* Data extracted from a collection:
######

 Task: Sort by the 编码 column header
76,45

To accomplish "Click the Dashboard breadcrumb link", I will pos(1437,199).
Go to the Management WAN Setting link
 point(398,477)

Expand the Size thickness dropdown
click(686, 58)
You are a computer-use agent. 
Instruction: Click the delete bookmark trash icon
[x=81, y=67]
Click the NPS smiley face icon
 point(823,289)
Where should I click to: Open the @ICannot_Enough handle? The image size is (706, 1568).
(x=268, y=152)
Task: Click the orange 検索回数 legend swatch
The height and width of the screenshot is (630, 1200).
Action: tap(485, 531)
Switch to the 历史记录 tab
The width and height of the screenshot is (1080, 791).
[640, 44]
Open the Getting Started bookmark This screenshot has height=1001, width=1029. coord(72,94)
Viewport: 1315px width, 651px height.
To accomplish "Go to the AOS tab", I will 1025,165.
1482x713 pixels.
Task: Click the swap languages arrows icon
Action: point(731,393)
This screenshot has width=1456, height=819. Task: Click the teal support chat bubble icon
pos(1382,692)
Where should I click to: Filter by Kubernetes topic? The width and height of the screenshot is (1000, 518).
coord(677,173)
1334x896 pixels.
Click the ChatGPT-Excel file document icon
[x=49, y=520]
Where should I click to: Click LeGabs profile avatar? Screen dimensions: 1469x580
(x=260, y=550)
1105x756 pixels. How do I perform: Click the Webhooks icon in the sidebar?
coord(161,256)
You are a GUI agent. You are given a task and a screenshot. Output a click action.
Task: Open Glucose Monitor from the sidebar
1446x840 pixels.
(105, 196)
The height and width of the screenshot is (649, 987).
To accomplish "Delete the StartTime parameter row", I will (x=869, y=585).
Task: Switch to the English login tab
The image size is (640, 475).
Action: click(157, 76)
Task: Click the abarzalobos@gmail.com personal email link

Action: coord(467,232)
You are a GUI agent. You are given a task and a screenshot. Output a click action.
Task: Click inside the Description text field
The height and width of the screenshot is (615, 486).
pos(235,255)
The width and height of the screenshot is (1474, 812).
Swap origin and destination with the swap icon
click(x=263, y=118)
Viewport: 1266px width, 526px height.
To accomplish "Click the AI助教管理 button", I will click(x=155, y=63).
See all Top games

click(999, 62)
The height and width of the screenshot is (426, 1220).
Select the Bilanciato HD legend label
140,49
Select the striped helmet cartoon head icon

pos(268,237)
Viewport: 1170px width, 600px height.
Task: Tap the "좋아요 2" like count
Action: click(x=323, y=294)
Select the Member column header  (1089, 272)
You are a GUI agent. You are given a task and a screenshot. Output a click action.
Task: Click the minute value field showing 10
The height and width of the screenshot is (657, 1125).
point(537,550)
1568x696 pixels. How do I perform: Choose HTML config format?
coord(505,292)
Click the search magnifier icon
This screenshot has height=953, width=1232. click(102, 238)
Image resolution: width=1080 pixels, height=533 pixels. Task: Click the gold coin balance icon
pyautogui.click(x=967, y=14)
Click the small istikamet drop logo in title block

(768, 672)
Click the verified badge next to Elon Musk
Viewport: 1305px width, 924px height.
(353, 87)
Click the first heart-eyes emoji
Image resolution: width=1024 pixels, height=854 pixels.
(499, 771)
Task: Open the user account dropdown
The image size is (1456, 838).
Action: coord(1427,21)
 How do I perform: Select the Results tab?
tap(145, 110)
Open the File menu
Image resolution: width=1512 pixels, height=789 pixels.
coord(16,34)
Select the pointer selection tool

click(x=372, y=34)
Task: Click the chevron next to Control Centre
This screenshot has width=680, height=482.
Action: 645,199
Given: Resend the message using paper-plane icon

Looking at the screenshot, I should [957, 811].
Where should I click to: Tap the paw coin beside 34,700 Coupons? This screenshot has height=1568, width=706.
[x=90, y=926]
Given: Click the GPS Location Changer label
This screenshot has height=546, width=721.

######

* WRITTEN PROBLEM:
Tally the lines of the records that contain the string "Where", treating uppercase and lowercase letters as distinct. Give only the number.

* THE COMPLETED TASK:
4